A simple call for one primary variable:

>>> # Load a griddef and pass it to the gs.DataFile class that is used to contain the data
>>> gridstr = "2000 504925 50\n2000 936025 50\n1 0.0 1.0"
>>> griddef = gs.GridDef(gridstr=gridstr)
>>> data = gs.DataFile(primarydata.dat, griddef=griddef, dftype='point', x='X_N83',
...                    y='Y_N83')
>>> # Point to the exhaustive secondary data file and append the collocated data to the
>>> # primary DataFrame
>>> secdatfl = './secdata.dat'
>>> gs.getcollocated(data, secdatfl)
>>> # Load the secondary data into python
>>> secdat = gs.DataFile(secdatfl)
>>> # Calculate the likelihood weights, error, and correlation coefficient
>>> likelihood = gs.likelihood(data.data, secdat, 'NS_AG')

Code author: Warren E. Black - 2016-03-16

Calculate Super-Secondary Variable

pygeostat.multivariate.supersec.supersec(corrmat, pvar, secvars, secdata, tmin=-10, tmax=10, read_kws=None, return_data=False, outfl=None, **kwargs)

Generate super-secondary variables for a single primary variables using many exhaustive secondary variables.

A correlation matrix is required calculated from the collocated primary and secondary data. It does not need to be sliced to only contain the single primary variable and the secondary variables being merged, it will be sliced as necessary.

The parameter secdata can be one of the following types of input:

  1. A tidy long-form pd.DataFrame or np.array already with only the secondary variables as columns in the order specified by the parameter secvars.
  2. A file of any format that can be read by gs.readfile().
  3. A list of files of any format that can be read by gs.readfile().

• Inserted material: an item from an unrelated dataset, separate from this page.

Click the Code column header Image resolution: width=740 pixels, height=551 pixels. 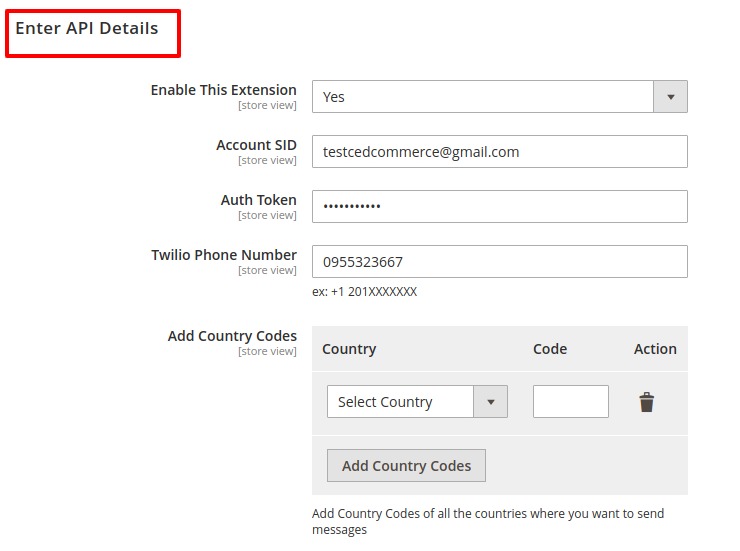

In this case, each file is loaded and the required secondary variable is extracted.

The function gs.readfile() is used to read and passed files. All arguments other than flname can be passed using the parameter read_kws. For example:

>>> read_kws={'fltype': 'hdf5', 'hdf_key': 'Group1/Group2'}

To avoid memory leaks, the calculation of the super-secondary values is done in a subprocess. Unless the values are going to be used within python later in the work flow, it is recommended that the array of values is not returned by the subprocess. In this case, the values are exported to a file then released from memory.

To export the calculate super-secondary variable, the parameter outfl can be used. To allow more flexibility, the method gs.DataFile.writefile() is used to exporting. All arguments other than flname can be passed as additional keyword arguments. For example:

>>> gs.supersec(corrmat=corrmat, pvar=pvar, secvars=secvars, secdata=secdata,
...             outfl='output.h5', h5path='Group1/Group2')

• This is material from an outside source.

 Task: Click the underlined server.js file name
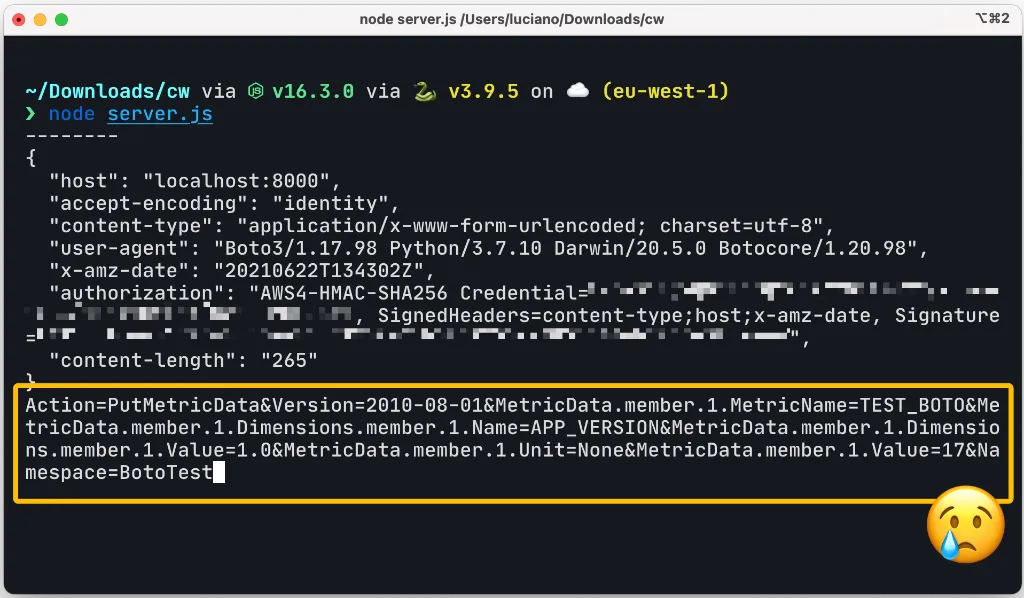click(x=159, y=113)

Can have the rho returned without calculating super-secondary variables be done by leaving outfl and return_data to their default values.

Parameters:
  • corrmat (pd.DataFrame) – Correlation matrix that contains the collocated correlation of the variables specified by pvar and secvars
  • pvar (str) – The name of the primary variable to calculate a super-secondary variable for
  • secvars (list) – List of the secondary variables to merge into a single super-secondary variable
  • secdata – Please see above for a list of permissible input
Keyword Arguments:
 
  • tmin (float) – Minimum allowable super-secondary value
  • tmax (float) – Maximum allowable super-secondary value
  • return_data (bool) – Indicate if the calculate super-secondary values should be returned
  • outfl (str) – Output file name and location
  • kwargs – Optional permissible keyword arguments to pass to gs.DataFile.writefile()
Returns:

Correlation coefficient between the primary variable and the calculated super-secondary variable

Return type:

rho (float)

Returns:

Optional. Array of the calculate super-secondary values

Return type:

supvals (np.array)

Code author: Warren E. Black - 2016-05-27

Multidimensional Scaling (MDS)

pygeostat.multivariate.utils.mds(data, variables=None)

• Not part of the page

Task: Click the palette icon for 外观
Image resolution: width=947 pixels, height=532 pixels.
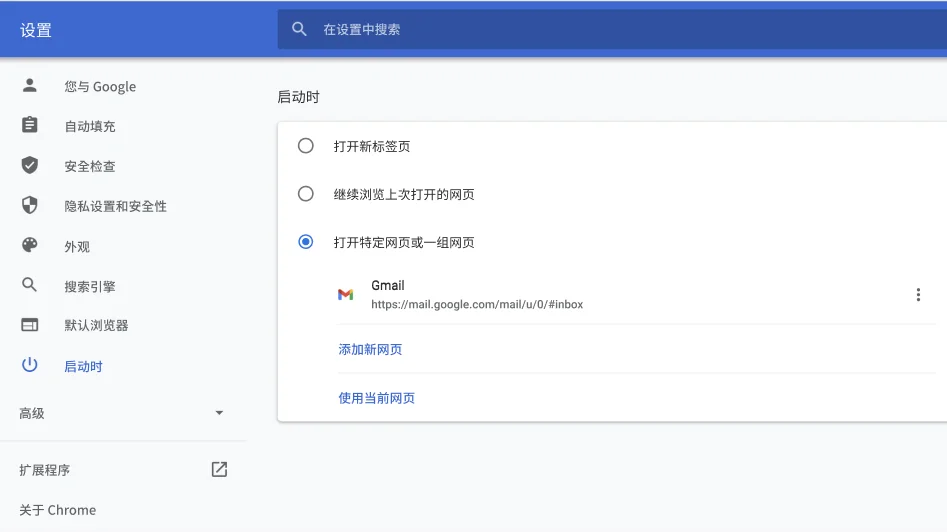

Python implementation of the MDS coordinates calculated by the CCG program corrmat when set to ‘ordination’ mode.

MDS coordinates are calculate from the correlation matrix

See also

  1. Deutsch, M. V, & Deutsch, C. V. (2013). A Program to Calculate and Display Correlation Matrices with Relevant Analysis. Edmonton AB. Retrieved from http://www.ccgalberta.com
Parameters:
  • data – Tidy (long-form) 2-D data where each column is a variable and each row is an observation. A pandas dataframe or numpy array may be passed.
  • variables (list) – Variables from the pd.DataFrame passed with data to calculate coordinates for
Returns:

The 3-D MDS coordinates calculated

Return type:

coords (pd.DataFrame)

Code author: Warren E. Black - 2016-05-30